Another reason that soccer analytics lags behind to the public eye, is due to the rarity and inaccessibility of the data. Not to mention the complexity and quantity of data required to fully capture value on an open-play sport with infinite game outcomes. The company that holds the monopoly on advanced soccer data is called Opta, and they track every game in every major soccer league around the world. Since there are a lot of games to cover worldwide, lots of things to track, and only a few groups doing it, it’s not hard to see why this data is easy to monopolize. As a result, this data is either difficult to scrape from the web, or too expensive for personal use as it is believed to be priced in the four digit range per year for a license for a single league’s worth of data, but obviously this varies by use and is not confirmed by Opta themselves. As a result, it is difficult, but not impossible, to practice public soccer data analysis.

There are still other ways though! Sites like WhoScored and Squawka offer simple game stats for teams and players, although they are not exportable with traditional methods. For MLS specifically, American Soccer Analysis offers many features to get your fix for advanced stats, which will be highlighted throughout the article. These concepts can be used as evaluation tools, to confirm the eye-test, or to just enhance the viewing experience of the game.

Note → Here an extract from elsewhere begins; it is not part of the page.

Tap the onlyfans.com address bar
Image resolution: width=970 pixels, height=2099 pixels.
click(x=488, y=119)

How Teams are Using Analytics

Although statistical analysis is not new to soccer - where pass counts, pass completions and shots taken, for example, are often recorded - such stats only provide information of certain events in the game, while lacking further insight. Soccer analytics helps identify and acquire insight regarding potential players’ performances based on previous data sources collected from past performances. These advancements enable coaches and managers to utilize this data to plan more effective training programs, team selections, and game strategies.  

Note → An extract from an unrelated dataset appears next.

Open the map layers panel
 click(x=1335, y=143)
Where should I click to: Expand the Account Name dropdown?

Analytics can be broken down into technical and physical categories. The physical aspects account for distance covered, intensity, number of accelerations and decelerations and jumps and lands. This data is most often utilized to monitor individual training loads which helps minimize injuries. The Seattle Sounders of Major League Soccer mainly focus on sports science along with physical analytics to ensure players are at their physical peaks and to prevent injuries

However, technical analytics act as a tool to help players and coaches to quantitatively assess individual and based team performances. This information is used to improve both individual and team performances and design successful strategies for upcoming games. These mechanisms can also provide knowledge to predict outcomes of games, create new game strategies, determine the price value of a player and connect players to brands and sponsorship opportunities. Devin Pleuler, Senior Manager of Analytics at Toronto Football Club, explains the importance of analytics in Major League Soccer “The players are on a salary cap but the analytics department is not so it’s a way you can set yourselves apart in a relatively cheap manner”. Analytics helps us quantify individual in-game events to provide an understanding of the probability of success, often evaluated by estimating goal scoring potential. It assigns values to the events - events being each stat category - to help better understand and coordinate tactics and systems. Coaches and managers can use this data to tailor tactical systems for upcoming games that are backed by objective information, translating to higher success rates on the field.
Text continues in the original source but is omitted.